通过HPLC对活性炭水洗脱组分和醇洗脱组分中的游离态及结合态阿魏酸进行检测。由图2 可以看出，水洗脱组分WO 中的阿魏酸主要以结合态形式存在，而游离态形式阿魏酸未检出（图略）；醇洗脱组分EO 中的游离态和结合态阿魏酸均未检出（图略），表明醇洗脱组分EO 中不含阿魏酰基团。

图2 水洗脱组分（WO）结合态阿魏酸HPLC图谱

2.5 红外光谱分析

采用傅里叶变换红外光谱对洗脱组分进行检测，结果如图3 所示。WO和EO均具有糖类物质的特征吸收峰，3 200 ～3 600 cm－1出现的宽峰是O—H伸缩振动吸收的结果，2 925 cm－1附近出现的吸收峰是由于糖类的C—H伸缩振动引起的，1 200 ～1 400 cm－1的一组峰属于糖类C—H 的变角振动。897 cm－1附近的吸收峰，是吡喃糖β－型C—H变角振动的特征吸收峰。WO 在1 735 cm－1附近出现的吸收峰是酯键的特征吸收峰，表明WO 中阿魏酸酯的存在。而EO在1 735 cm－1不存在明显的吸收峰，表明样品中不含阿魏酰基团。

图3 水洗脱组分（WO）和醇洗脱组分（EO）红外光谱图

2.6 紫外光谱分析

分别对标准品阿魏酸（FA）、活性炭水洗组分WO及醇洗组分EO 进行紫外波长扫描，结果如图4所示。阿魏酸标准品在286 nm附近有最大吸收峰，而WO在325 nm附近有最大吸收值，由此推断WO中含有结合态阿魏酸。而EO 在286 nm 和325 nm处均未出现明显吸收峰，表明EO 中不含阿魏酰基团。此结果与阿魏酰基团检测、单糖组成和红外光谱分析结果相符合。

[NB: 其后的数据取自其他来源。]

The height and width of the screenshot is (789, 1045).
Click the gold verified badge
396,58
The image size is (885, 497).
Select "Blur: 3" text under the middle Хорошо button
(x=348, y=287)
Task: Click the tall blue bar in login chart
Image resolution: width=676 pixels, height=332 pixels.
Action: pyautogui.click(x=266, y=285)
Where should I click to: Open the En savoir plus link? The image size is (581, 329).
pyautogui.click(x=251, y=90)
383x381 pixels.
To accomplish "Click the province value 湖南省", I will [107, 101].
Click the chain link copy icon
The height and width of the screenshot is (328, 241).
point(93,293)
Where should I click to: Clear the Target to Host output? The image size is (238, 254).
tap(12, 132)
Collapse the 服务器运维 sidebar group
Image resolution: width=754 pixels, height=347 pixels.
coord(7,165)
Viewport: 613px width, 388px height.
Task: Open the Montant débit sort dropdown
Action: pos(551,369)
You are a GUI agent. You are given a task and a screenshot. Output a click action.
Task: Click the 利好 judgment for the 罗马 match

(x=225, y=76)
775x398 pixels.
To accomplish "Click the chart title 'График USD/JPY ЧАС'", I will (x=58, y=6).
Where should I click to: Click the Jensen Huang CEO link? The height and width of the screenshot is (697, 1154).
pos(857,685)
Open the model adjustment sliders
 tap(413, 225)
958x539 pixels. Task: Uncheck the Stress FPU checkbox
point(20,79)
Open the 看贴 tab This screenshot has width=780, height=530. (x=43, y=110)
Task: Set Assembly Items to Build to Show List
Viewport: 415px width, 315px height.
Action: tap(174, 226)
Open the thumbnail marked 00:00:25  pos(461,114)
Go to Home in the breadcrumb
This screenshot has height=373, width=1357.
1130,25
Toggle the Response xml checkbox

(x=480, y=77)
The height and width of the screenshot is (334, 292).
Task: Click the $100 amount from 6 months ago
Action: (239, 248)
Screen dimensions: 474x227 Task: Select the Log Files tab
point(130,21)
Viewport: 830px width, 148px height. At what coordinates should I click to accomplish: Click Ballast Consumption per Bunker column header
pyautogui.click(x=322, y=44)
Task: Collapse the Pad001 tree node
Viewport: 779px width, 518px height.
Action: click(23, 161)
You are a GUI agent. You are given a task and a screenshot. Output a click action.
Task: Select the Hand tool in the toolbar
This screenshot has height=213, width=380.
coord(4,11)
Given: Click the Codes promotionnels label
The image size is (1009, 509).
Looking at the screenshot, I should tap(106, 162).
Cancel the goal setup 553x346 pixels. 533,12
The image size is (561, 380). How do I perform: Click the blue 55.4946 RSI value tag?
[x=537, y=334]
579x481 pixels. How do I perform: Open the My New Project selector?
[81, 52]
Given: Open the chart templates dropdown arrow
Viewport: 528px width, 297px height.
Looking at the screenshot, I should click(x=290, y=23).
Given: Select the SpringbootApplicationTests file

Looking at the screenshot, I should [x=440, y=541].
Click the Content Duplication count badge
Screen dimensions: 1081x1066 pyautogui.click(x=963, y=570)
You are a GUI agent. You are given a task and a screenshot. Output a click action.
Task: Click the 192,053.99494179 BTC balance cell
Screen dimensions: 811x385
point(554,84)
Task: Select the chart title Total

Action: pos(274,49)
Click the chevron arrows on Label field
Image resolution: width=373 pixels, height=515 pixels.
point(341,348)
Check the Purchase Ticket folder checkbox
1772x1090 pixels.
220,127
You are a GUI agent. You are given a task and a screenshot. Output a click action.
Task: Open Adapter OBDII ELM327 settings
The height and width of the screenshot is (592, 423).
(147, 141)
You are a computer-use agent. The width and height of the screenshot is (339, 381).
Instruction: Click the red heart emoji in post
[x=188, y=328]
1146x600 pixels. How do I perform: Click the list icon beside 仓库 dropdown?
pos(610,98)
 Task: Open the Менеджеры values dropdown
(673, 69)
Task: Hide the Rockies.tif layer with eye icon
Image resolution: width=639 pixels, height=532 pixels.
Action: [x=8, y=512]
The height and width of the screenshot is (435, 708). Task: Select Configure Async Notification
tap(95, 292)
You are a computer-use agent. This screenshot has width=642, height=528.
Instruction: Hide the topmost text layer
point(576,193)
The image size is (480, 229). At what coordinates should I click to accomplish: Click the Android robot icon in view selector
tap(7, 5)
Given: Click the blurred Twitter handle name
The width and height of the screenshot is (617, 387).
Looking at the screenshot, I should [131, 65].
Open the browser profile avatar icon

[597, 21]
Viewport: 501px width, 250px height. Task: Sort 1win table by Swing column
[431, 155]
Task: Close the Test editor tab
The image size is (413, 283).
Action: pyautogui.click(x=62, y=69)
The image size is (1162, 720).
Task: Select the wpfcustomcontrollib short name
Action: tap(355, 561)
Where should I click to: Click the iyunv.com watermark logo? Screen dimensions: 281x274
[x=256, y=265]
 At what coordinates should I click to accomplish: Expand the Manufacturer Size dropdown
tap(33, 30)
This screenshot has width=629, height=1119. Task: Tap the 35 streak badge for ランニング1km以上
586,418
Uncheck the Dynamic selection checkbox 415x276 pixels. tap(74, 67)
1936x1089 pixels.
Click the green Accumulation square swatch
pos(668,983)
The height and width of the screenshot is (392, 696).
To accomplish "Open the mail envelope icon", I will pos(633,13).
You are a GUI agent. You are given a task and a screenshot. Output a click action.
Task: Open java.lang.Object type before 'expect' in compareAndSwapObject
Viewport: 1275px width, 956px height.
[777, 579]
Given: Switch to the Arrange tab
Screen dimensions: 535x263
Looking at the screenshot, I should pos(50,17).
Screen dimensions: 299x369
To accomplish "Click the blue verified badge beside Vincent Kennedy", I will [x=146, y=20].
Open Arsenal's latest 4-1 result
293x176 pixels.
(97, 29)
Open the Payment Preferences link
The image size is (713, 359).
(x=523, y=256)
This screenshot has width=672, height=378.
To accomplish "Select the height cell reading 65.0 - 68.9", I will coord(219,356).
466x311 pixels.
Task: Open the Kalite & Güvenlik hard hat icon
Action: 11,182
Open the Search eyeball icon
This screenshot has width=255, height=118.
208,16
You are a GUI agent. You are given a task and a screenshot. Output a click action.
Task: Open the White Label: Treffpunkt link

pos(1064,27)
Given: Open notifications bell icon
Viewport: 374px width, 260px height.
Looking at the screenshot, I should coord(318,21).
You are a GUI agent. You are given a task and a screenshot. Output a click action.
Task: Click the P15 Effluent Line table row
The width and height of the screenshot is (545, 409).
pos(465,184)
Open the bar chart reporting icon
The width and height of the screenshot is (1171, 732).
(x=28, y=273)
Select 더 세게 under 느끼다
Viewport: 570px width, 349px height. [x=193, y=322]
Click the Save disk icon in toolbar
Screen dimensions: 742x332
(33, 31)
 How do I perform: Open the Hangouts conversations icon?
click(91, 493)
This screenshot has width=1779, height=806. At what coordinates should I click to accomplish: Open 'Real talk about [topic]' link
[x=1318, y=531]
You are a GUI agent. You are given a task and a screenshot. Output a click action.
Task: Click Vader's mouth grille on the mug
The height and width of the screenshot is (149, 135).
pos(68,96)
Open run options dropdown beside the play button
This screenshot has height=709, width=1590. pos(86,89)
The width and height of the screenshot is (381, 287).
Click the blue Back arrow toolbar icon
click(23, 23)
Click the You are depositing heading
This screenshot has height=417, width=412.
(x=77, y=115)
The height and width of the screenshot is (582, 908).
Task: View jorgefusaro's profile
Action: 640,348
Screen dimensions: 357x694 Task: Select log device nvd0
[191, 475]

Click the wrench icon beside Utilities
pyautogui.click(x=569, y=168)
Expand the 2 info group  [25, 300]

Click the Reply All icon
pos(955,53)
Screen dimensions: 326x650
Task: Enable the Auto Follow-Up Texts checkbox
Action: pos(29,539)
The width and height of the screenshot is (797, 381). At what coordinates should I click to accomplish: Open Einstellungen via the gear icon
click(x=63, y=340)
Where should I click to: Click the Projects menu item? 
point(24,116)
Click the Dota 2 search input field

图4 水洗脱组分（WO）和醇洗脱组分（EO）紫外波长扫描图

2.7 抗氧化活性

2.7.1 DPPH·清除能力

酶解组分EH、纯化组分WO、EO对DPPH·清除能力如图5 所示。3 种不同组分均对DPPH·有不同程度的清除作用。当样品质量浓度为10 mg／mL时，EH的清除率可达到87.29%、经纯化后WO 可以达到92.29%、EO 为73.59%，其清除能力强弱依次为WO ＞EH ＞EO。酚酸抗氧化剂可以通过酚羟基的O－H键直接断裂给出氢原子，清除DPPH·，还可以直接将电子转移给DPPH·，转化为反应活性低的阴离子［17］。WO和EO相比，WO的DPPH·清除能力强于EO，是因为WO 结构中含有结合态阿魏酸，抗氧化活性较高，然而EO 结构中不含结合态阿魏酸，因此清除率较低。

图5 酶解组分及其纯化组分对DPPH·的清除能力

2.7.2 ·OH清除能力

酶解组分EH、纯化组分WO、EO 对·OH 清除能力如图6 所示。实验采用的是Fenton反应体系，3 种不同组分均具有清除·OH 的能力，且呈剂量效应关系，当样品质量浓度为10 mg／mL 时，WO 清除能力最强为91.54%，EH 次之为47.75%，EO 清除能力最弱为40.47%。EH和WO具有清除羟基自由基的作用与结构中阿魏酸的存在密切相关［18］。阿魏酸苯环上的给电子基团能有效终止自由基链式反应，而EO结构中含有大量活性羟基，羟基是活泼的氢供体，氢离子可以为自由基提供电子，生成稳定的碳自由基和水，从而起到清除·OH的作用，但相对于WO，其清除能力较低［19］。

图6 酶解组分及其纯化组分对·OH的清除能力

2.7.3 ABTS＋·清除能力

酶解组分EH、纯化组分WO、EO清除ABTS＋·能力如图7 所示。3 种不同组分对ABTS＋·均具有较强的清除作用，当样品质量浓度为10 mg／mL时，EH的清除率达到85.92%，经纯化后WO清除率最高为93.04%，EO 清除效果略弱为82.65%，其清除能力强弱依次为WO ＞EH ＞EO。EH 及其纯化组份WO、EO均为多羟基化合物，羟基可以提供氢离子与ABTS＋·有效结合，从而起到消除ABTS＋·的作用。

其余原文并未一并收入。